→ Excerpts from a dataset
# # # #

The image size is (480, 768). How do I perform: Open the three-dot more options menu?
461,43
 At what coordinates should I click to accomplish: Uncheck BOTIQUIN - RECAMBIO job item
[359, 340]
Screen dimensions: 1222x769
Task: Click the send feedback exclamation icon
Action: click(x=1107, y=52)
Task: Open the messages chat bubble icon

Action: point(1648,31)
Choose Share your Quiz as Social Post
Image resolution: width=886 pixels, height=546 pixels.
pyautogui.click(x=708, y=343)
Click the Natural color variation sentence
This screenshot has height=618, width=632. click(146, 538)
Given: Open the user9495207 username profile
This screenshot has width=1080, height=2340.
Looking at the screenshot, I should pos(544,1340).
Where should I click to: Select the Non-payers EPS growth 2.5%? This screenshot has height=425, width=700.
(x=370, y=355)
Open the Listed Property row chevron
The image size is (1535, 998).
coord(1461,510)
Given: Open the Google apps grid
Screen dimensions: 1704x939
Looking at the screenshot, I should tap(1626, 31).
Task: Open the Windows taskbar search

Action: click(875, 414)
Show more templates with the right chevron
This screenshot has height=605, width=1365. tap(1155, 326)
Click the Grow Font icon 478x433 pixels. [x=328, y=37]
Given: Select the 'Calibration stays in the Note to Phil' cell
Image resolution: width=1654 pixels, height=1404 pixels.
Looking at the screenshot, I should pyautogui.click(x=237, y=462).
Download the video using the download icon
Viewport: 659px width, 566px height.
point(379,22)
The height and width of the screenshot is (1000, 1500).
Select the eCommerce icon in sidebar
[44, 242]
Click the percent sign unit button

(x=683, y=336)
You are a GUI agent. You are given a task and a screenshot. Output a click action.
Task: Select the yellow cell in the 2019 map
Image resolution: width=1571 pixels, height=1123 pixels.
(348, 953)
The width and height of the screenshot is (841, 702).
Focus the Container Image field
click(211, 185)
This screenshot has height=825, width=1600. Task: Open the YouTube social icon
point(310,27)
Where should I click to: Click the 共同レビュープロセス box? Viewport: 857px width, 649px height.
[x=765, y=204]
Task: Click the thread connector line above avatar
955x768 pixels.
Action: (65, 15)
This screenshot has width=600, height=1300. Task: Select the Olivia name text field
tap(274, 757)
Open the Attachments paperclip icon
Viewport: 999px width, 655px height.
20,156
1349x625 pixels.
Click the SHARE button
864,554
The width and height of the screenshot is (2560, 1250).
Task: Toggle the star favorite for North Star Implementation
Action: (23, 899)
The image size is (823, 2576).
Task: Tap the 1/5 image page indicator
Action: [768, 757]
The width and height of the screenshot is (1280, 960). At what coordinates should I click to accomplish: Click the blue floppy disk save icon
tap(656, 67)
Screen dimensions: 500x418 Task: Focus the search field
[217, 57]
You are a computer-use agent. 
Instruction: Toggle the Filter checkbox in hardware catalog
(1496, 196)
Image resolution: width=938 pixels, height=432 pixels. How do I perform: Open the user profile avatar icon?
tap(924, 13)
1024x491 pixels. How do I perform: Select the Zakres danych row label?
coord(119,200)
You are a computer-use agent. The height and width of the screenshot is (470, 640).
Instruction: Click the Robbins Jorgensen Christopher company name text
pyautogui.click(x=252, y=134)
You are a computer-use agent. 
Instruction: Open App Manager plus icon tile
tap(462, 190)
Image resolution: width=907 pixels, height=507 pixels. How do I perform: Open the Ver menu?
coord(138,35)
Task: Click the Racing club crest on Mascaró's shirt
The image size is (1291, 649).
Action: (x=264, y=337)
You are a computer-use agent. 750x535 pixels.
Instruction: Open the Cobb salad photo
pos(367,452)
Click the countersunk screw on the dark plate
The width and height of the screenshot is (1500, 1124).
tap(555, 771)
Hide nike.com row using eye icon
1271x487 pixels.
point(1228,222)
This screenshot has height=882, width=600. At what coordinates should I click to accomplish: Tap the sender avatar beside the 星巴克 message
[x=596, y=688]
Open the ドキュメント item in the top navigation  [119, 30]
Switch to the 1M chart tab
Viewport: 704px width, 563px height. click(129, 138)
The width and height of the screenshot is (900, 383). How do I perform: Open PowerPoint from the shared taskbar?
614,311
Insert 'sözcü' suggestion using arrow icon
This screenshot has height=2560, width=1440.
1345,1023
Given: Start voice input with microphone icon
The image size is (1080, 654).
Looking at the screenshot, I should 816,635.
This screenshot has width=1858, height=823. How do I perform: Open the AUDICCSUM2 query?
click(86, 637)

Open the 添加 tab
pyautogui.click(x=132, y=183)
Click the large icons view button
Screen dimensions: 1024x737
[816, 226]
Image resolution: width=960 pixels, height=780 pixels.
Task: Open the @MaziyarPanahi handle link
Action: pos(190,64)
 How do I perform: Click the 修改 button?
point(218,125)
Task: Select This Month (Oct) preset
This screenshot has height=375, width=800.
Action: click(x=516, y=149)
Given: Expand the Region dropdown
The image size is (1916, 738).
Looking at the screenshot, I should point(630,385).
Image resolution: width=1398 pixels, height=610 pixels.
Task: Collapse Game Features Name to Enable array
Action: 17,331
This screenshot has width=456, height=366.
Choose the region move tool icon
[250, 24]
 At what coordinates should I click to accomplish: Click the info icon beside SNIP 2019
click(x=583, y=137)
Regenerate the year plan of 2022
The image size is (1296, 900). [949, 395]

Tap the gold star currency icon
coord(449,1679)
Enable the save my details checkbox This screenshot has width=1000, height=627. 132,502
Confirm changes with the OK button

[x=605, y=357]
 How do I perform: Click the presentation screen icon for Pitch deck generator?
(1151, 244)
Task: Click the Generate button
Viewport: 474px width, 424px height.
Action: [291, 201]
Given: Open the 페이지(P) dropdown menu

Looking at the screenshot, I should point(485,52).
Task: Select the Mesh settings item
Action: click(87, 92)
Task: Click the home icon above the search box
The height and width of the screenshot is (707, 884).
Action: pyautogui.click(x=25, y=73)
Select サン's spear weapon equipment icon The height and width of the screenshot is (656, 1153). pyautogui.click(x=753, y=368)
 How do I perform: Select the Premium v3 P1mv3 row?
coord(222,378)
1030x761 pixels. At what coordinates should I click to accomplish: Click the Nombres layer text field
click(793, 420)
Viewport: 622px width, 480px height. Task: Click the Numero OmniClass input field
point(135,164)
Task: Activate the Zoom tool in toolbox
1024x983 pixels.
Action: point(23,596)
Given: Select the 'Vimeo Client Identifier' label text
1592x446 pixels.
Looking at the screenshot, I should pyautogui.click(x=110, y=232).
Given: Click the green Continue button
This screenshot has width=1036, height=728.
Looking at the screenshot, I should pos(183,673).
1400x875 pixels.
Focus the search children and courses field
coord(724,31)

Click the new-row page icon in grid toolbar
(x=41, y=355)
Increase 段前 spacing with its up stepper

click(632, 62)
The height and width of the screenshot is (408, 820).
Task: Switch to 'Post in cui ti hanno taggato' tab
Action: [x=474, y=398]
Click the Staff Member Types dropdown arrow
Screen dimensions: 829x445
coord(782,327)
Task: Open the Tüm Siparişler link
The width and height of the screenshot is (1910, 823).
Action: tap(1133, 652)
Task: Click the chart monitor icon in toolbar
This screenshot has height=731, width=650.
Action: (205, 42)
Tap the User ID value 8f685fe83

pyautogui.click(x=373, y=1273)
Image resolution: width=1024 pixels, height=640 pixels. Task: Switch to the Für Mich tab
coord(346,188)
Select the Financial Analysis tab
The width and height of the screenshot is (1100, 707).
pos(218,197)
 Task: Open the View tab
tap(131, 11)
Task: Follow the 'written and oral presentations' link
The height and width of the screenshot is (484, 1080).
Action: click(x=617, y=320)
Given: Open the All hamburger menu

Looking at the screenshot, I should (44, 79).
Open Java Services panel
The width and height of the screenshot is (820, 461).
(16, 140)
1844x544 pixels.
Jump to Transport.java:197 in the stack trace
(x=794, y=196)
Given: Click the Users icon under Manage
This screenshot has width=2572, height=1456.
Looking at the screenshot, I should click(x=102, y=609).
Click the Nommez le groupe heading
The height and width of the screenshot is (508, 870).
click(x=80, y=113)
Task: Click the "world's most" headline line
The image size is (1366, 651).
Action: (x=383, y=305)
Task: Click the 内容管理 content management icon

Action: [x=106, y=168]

# # # #

→ YOUR OBJECTIVE
Transcribe exactly, and only, the lines that extend from the one containing "Jump to Transport.java:197 in the stack trace" to the end of the records above, inclusive of both.

→ SOLUTION TO THIS TASK
Jump to Transport.java:197 in the stack trace
(x=794, y=196)
Given: Click the Users icon under Manage
This screenshot has width=2572, height=1456.
Looking at the screenshot, I should click(x=102, y=609).
Click the Nommez le groupe heading
The height and width of the screenshot is (508, 870).
click(x=80, y=113)
Task: Click the "world's most" headline line
The image size is (1366, 651).
Action: (x=383, y=305)
Task: Click the 内容管理 content management icon

Action: [x=106, y=168]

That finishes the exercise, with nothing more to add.